WORK TASK
Only the lines from the one with "The height and width of the screenshot is (1279, 2576)." onward are wanted, through the last line of the entries, set down exactly.

Stored data
________________________________________

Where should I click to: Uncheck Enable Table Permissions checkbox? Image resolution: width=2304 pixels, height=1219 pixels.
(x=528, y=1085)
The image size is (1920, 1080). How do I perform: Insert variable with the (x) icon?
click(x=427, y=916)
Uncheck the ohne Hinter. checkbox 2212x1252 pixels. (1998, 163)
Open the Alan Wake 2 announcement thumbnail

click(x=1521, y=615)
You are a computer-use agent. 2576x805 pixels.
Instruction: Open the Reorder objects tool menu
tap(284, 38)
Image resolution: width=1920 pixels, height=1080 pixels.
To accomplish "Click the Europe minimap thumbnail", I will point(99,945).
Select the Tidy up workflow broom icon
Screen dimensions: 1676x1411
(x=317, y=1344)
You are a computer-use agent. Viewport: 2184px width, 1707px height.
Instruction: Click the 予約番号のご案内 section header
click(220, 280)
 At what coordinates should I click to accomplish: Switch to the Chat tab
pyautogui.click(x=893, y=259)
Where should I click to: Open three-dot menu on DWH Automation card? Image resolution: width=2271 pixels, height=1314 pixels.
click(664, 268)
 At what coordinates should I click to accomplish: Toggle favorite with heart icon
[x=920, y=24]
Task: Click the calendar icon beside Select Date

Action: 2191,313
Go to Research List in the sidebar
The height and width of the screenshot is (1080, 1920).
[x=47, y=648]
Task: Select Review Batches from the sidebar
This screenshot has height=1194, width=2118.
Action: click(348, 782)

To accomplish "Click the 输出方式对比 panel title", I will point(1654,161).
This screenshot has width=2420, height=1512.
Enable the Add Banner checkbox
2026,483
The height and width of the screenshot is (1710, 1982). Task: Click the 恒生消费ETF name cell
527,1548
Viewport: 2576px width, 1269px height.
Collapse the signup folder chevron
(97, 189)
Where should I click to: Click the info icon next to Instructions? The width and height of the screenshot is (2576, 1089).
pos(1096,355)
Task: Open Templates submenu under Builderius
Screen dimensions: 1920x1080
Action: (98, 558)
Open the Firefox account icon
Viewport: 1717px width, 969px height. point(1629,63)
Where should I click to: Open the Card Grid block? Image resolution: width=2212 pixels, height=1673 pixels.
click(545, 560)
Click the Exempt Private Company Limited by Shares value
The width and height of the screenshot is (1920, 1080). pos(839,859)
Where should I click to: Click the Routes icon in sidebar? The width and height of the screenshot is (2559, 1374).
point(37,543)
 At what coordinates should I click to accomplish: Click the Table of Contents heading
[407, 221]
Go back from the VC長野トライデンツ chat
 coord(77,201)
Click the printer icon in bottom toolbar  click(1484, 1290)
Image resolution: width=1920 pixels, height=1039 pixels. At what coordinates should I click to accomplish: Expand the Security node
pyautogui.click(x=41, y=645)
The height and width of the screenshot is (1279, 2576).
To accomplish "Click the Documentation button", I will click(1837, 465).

________________________________________

ANSWER FOR THIS EXERCISE
The height and width of the screenshot is (1279, 2576).
To accomplish "Click the Documentation button", I will click(1837, 465).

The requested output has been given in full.